Chambers County Jail, LaFayette, Alabama, photographed around 1920.

Chambers County jail, LaFayette, Alabama Chambers County Jail, LaFayette, Alabama, photographed around 1920. The structure was demolished in 1955. Photo courtesy of LaFayette Sun

The old Chambers County Jail in LaFayette, Alabama, is gone but not forgotten.

Chambers County, located in the east-central part of Alabama and sharing a border with the state of Georgia, was formed in late 1832. Just 13 years after the former Alabama Territory joined the union, land that was originally Creek (Muscogee) Indian territory was settled, primarily by pioneers from neighboring states.

The county’s economy has long been linked to cotton and textile manufacturing.

According to an article on the Alabama Pioneers website, by October 1833 the new county officials had settled on the location of a county seat (named LaFayette eventually), and plotted out a town on 160 acres set aside by the U.S. Congress for that purpose.

Courthouse and jail

After surveying and deciding on locations for a courthouse and jail, the remaining parcels were sold to raise funds to build those essential structures, so it was not necessary to tax the new residents for this purpose, according to an article in the Fall 1942 issue of the Alabama Historical Quarterly.  

The new town was in a forested area, and a temporary courthouse said to have been 20-feet square, was built with pine poles.
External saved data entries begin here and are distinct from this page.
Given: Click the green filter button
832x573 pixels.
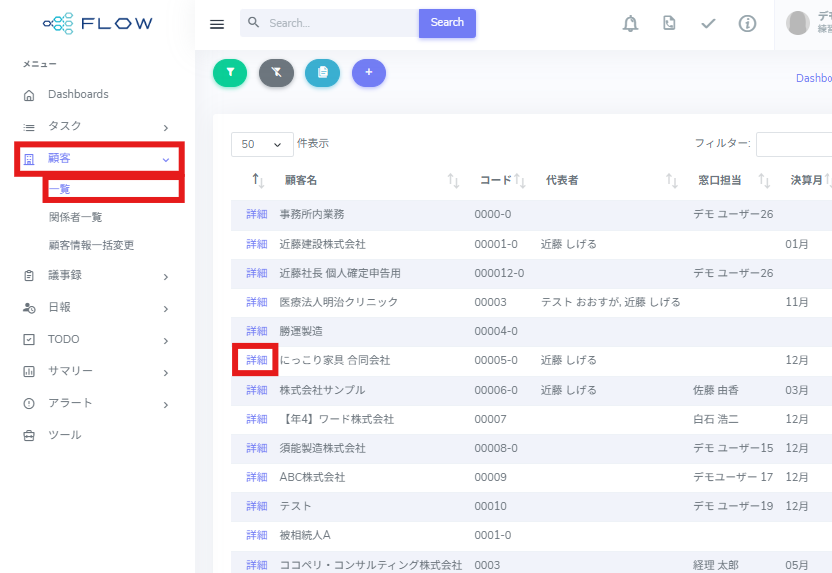Looking at the screenshot, I should tap(230, 73).
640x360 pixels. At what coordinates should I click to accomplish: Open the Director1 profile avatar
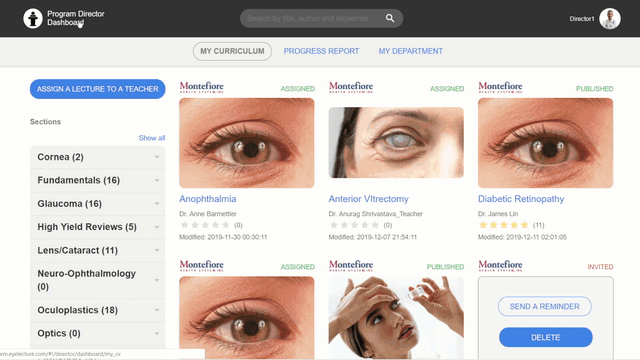pyautogui.click(x=610, y=18)
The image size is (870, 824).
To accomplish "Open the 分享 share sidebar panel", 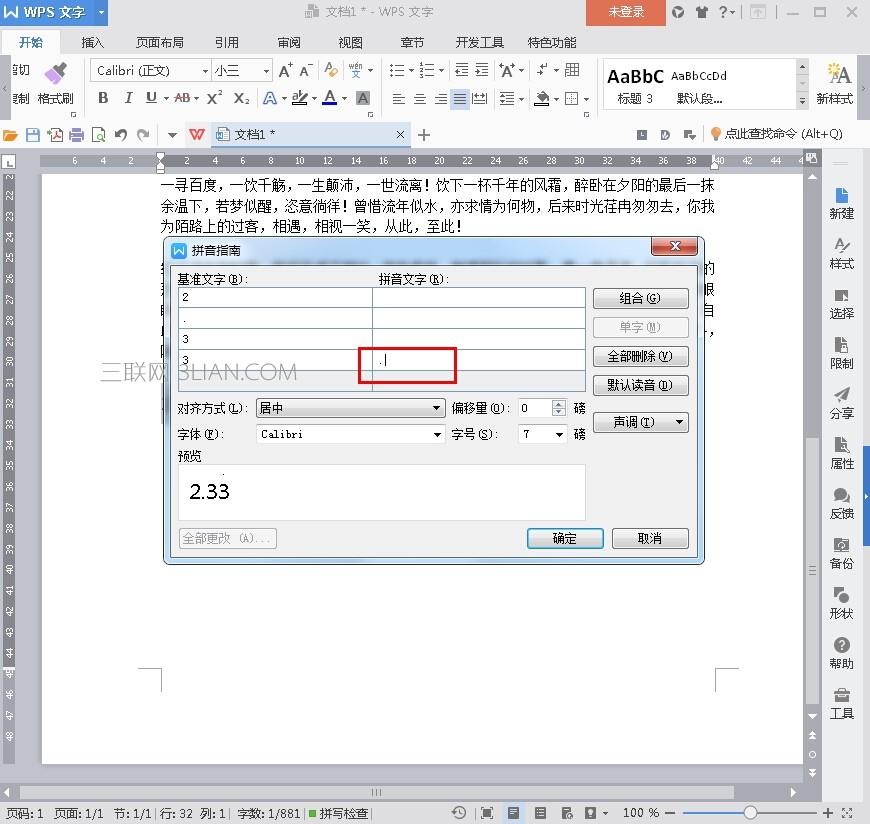I will (x=841, y=403).
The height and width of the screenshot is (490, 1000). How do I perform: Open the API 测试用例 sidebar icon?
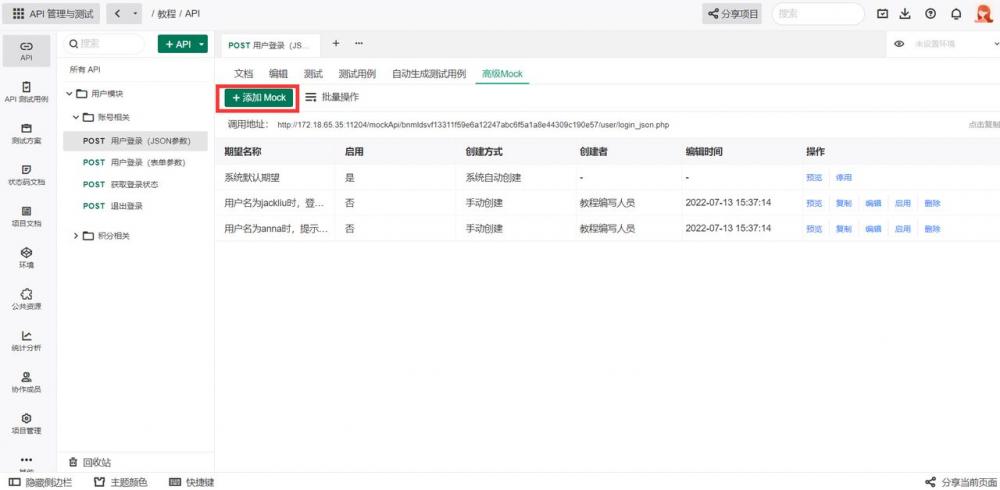pos(27,91)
It had a dirt floor with the judge’s seat on a raised platform at one end of the building. This crude structure served the community for about two years until, in 1836, a larger courthouse was built in the town square that planners set aside for this purpose.

In 1899, however, an even finer new Chambers County Courthouse was built, at a cost of $30,000 (equivalent to about $930,000 in 2019). The clock that formerly graced the 1836 courthouse was incorporated into the design of the 1899 structure which is said to be “virtually unaltered” from the time it was built and “one of the most intact courthouse squares” remaining in the state of Alabama. This courthouse still stands and it and surrounding areas have been listed in the National Register of Historic Places.

The original log jail was described as having been put together with long iron spikes, although it was later reconstructed from brick, both inside and out, and was in use until 1955.

According to an article in The LaFayette Sun, the old jail was located almost directly behind the current jail, “and featured a hanging gallows which was used as needed.”

Today’s Chambers County jail (now known as the James C. Morgan Chambers County Detention Facility) has none of the architectural styling of the old jail. It is located about two blocks west of the courthouse square and currently undergoing an expansion to accommodate more inmates.

Interesting facts:

  • A prominent feature in the Courthouse Square is a statue of Joe Louis, world heavyweight boxing champion from 1937 to 1949, who was born in LaFayette in 1914.
  • A popular ghost story in LaFayette is a claim that local residents have seen a strange mist rising up in Courthouse Square near the Joe Louis Statue. The mist is said to form a shape, then disappears.
  • Famous Sheriff Pat Garrett, the lawman who killed the outlaw known as Billy the Kid, was born in the Chambers County town of Cusseta in 1850.
  • Scenes from 1988’s Mississippi Burning were filmed in the Chambers County Courthouse Square.
  • Death Penalty USA records only one execution in Chambers County between 1861 and 1925, the hanging of Ben Moore, a black man found guilty of murder, on June 8, 1923. Between 1812 and 1860, the same organization lists five hangings in Chambers County. The first, in 1845, was a white man named Joseph Boggs, convicted of murder. The remaining four, between 1850 and 1857, were all black slaves. Only one conviction (for murder) was listed; the reason for hanging the other three is not recorded. No first names were recorded for the slaves who were hung; their last names were Avery, McCantay, Reed and Scott.
  • After 1927, the State of Alabama took over executions from the counties and began the use of electrocution. Between 1926 and 1965, two men from Chambers County were executed, both after convictions for murder – John Burchfield, a white man, in 1928, and Brooks Booker, a black man, in 1947.
  • There were no executions in Alabama from 1966 to 1983, because of a moratorium imposed by the U.S. Supreme Court. When they resumed in 1983, lethal injection was used instead of electrocution. As of May 30, 2019, 66 individuals have been executed in Alabama since 1983. Available records do not show whether any of these individuals were from Chambers County.
  • Three victims of lynchings in Chambers County are included on a list of more than 300 African-Americans memorialized at the National Memorial for Peace and Justice, which opened in Montgomery, Alabama, in 2018. These are Jeff N. Rogers, February 2, 1884; John Fitch, Sept. 18, 1896; and John Anderson, Oct. 24, 1898.